PROBLEM TO SOLVE — Starting with the line that holds "The height and", repeat each line through the last one below, exactly. Pictures stay out.

[Screenshot grounding data]
══════════════════════════════

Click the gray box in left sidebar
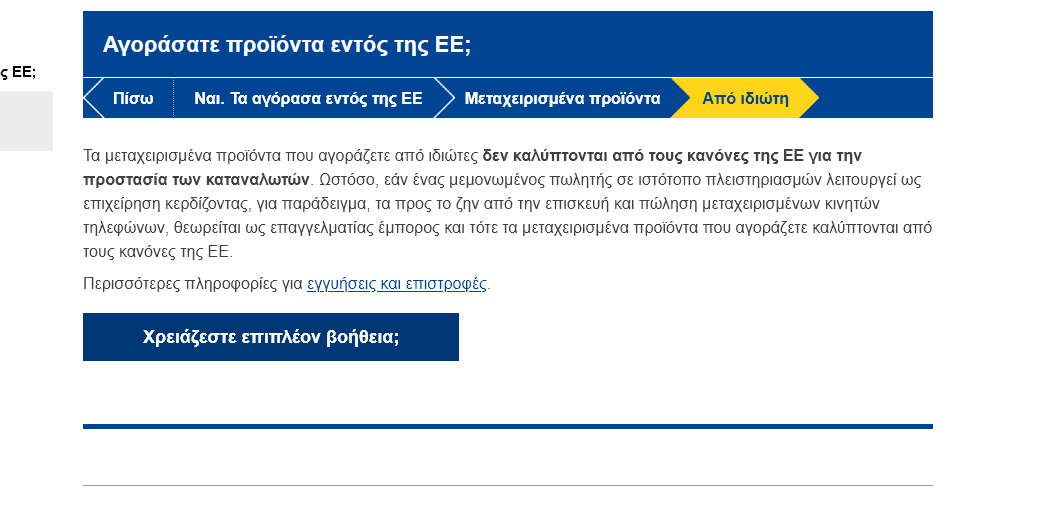 (26, 121)
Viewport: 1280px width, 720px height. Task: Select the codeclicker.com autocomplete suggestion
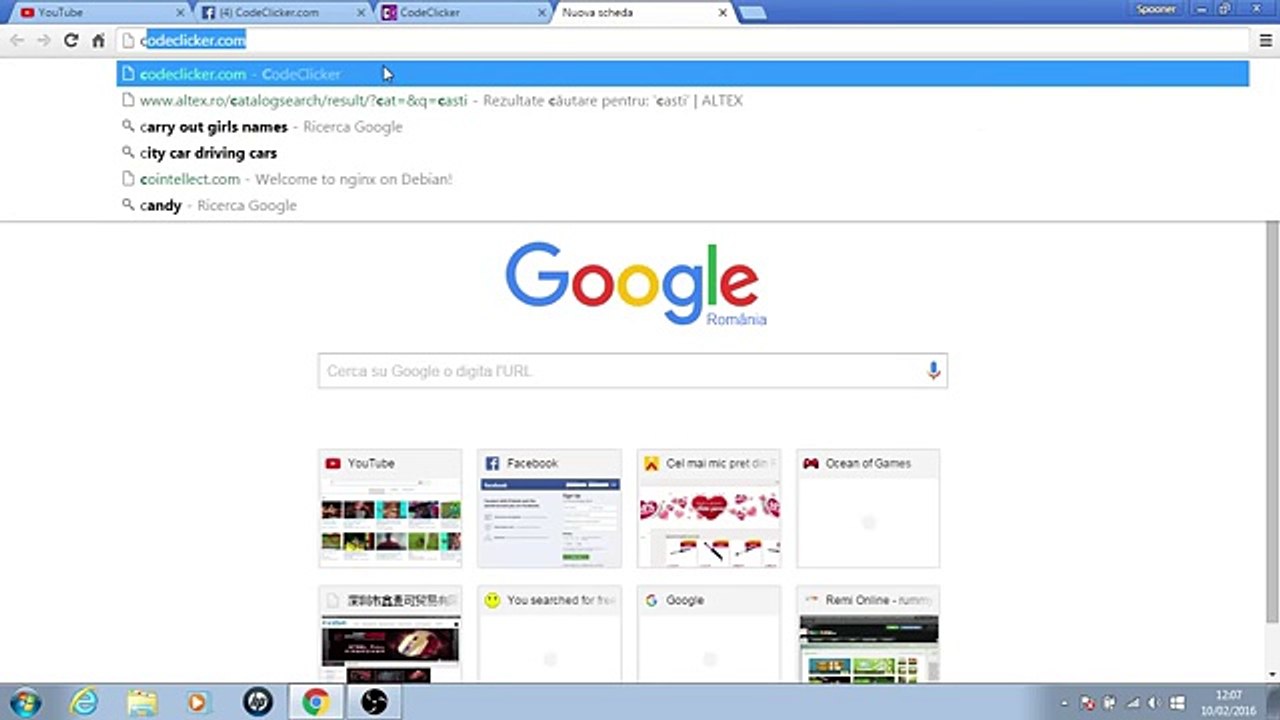click(683, 74)
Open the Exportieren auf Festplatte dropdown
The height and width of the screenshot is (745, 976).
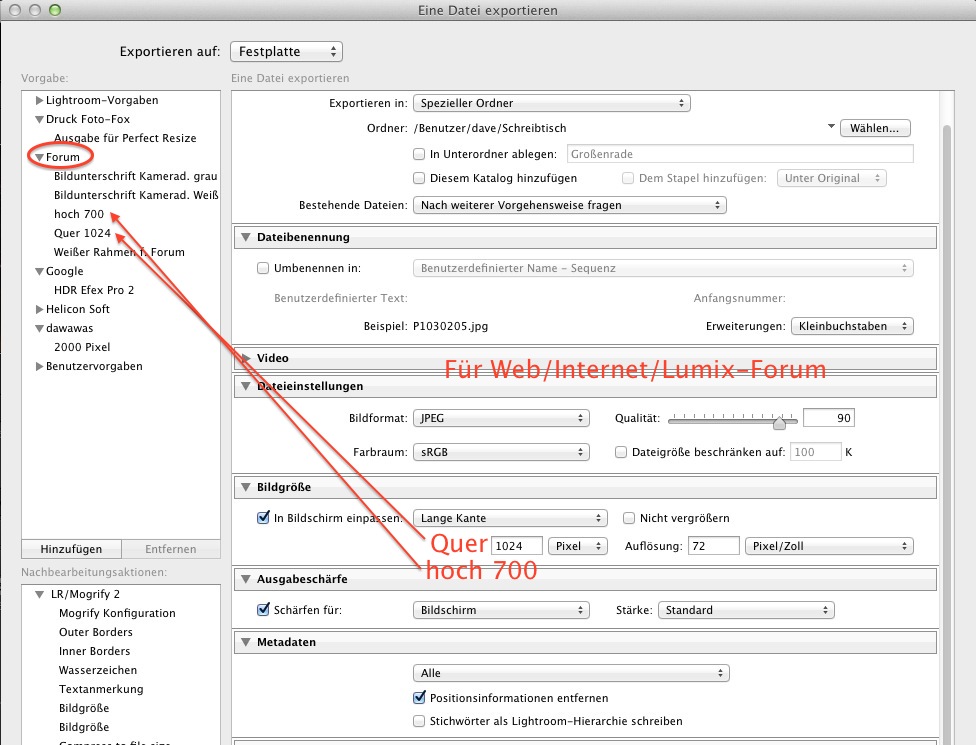(x=286, y=51)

══════════════════════════════

RESULT OF THIS EXERCISE —
The height and width of the screenshot is (745, 976).
(x=286, y=51)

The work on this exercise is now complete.